Combine in highball glass and serve. Stir slowly. Garnish with glowstick.


----------



## regressivetransphobe (May 16, 2011)

Haha, some random metal band name I entered got this result:



> 4 oz. Blood
> 
> Serve on rocks. Garnish with fire.


----------



## Olias (Nov 18, 2010)

Mozart's music is like a glass of Champagne for me. Bubbly, fizzy, and jovial.


----------



## Tapkaara (Apr 18, 2006)

I find that Scotch goes exceedingly well with anything I listen to.


----------



## Klavierspieler (Jul 16, 2011)

"The William Byrd"

10 oz. LSD

Served neat.

"The Domenico Scarlatti"

6 oz. Marijuana

Served neat.

"The John Dowland"

10 oz. Marijuana
10 oz. Ice Cream
10 oz. Coconut milk

Combine in highball glass and serve. Stir slowly. Garnish with sugar.

"The György Ligeti"

1 bottle Box wine

Serve at room temperature. 
Garnish with umbrella.

"The Richard Wagner"

1 Pilsner

Served cold.


----------



## Huilunsoittaja (Apr 6, 2010)

As I heard on the radio once, I paraphrase: "Glazunov is like good wine!"


----------



## jalex (Aug 21, 2011)

Josquin des Prez

Bottle of red wine. Garnish with straw.


----------



## violadude (May 2, 2011)

Man, I don't know anything about alcoholic drinks....


----------



## kv466 (May 18, 2011)

I guess I've been doing this all wrong! I've been pairing all of my music with fine, American hand-crafted ales! Ah, well...there have been many a delightful and delicious tasting listening session and more to come. 
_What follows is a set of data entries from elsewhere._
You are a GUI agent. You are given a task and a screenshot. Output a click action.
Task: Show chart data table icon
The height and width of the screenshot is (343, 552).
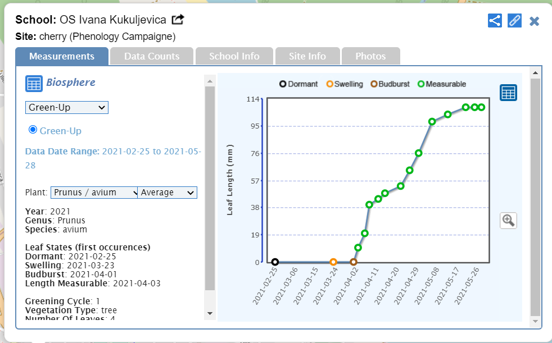pyautogui.click(x=508, y=93)
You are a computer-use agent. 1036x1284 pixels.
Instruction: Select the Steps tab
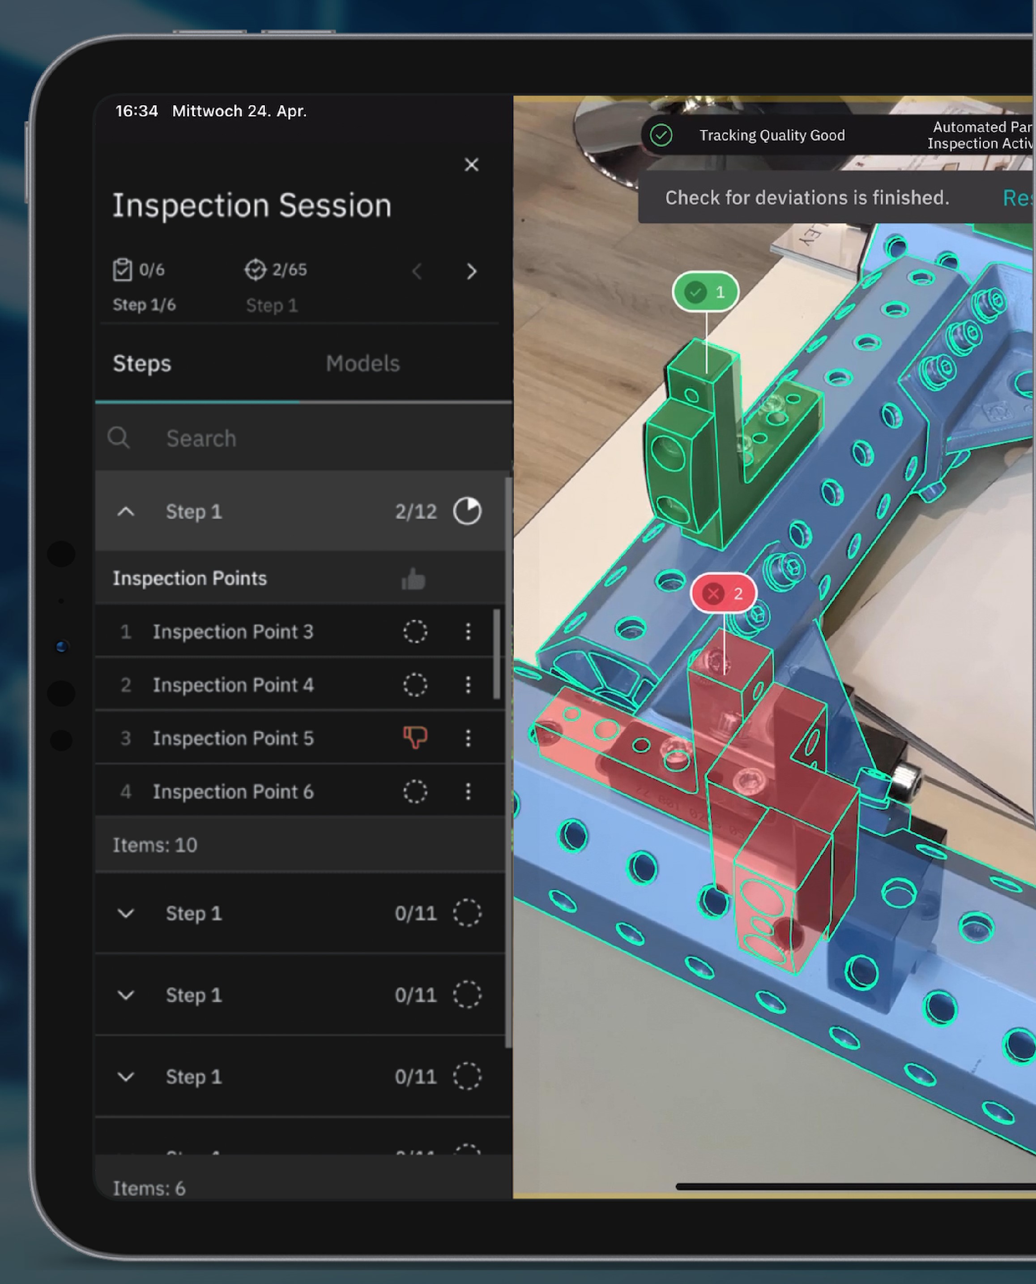(142, 363)
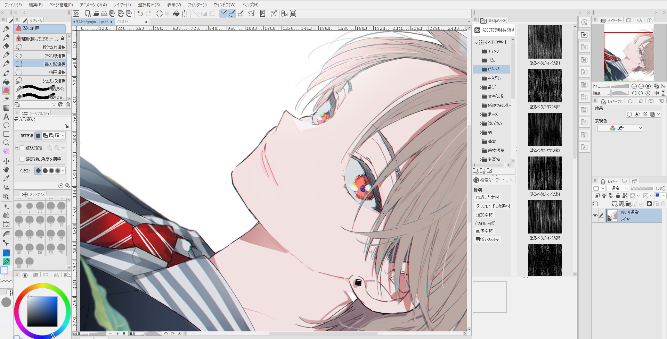The height and width of the screenshot is (339, 667).
Task: Click the flip horizontal icon in Navigator
Action: point(656,93)
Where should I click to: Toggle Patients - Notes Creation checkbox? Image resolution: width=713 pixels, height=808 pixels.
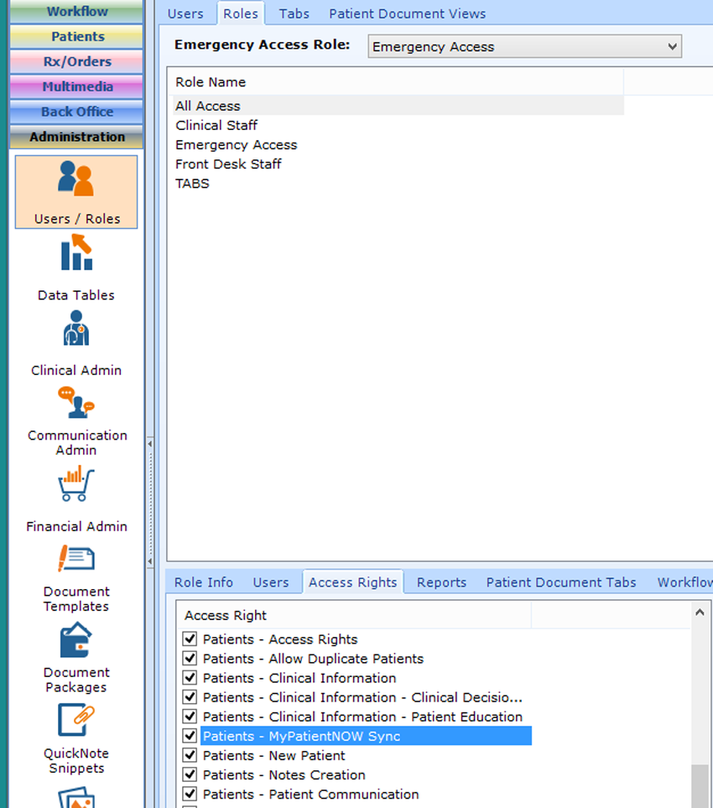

Oh, and uh, Klavierspieler...I'll take "The Domenico Scarlatti" for my next listen, please


----------



## elgar's ghost (Aug 8, 2010)

Gilbert & Sullivan reminds me of WKD or any other alcopop - artificially coloured, sickly sweet and the morning after you wonder why the hell you bothered. :devil:


----------



## Jeremy Marchant (Mar 11, 2010)

I find red wine goes with most music, though white often makes an acceptable alternative, particularly for renaissance music.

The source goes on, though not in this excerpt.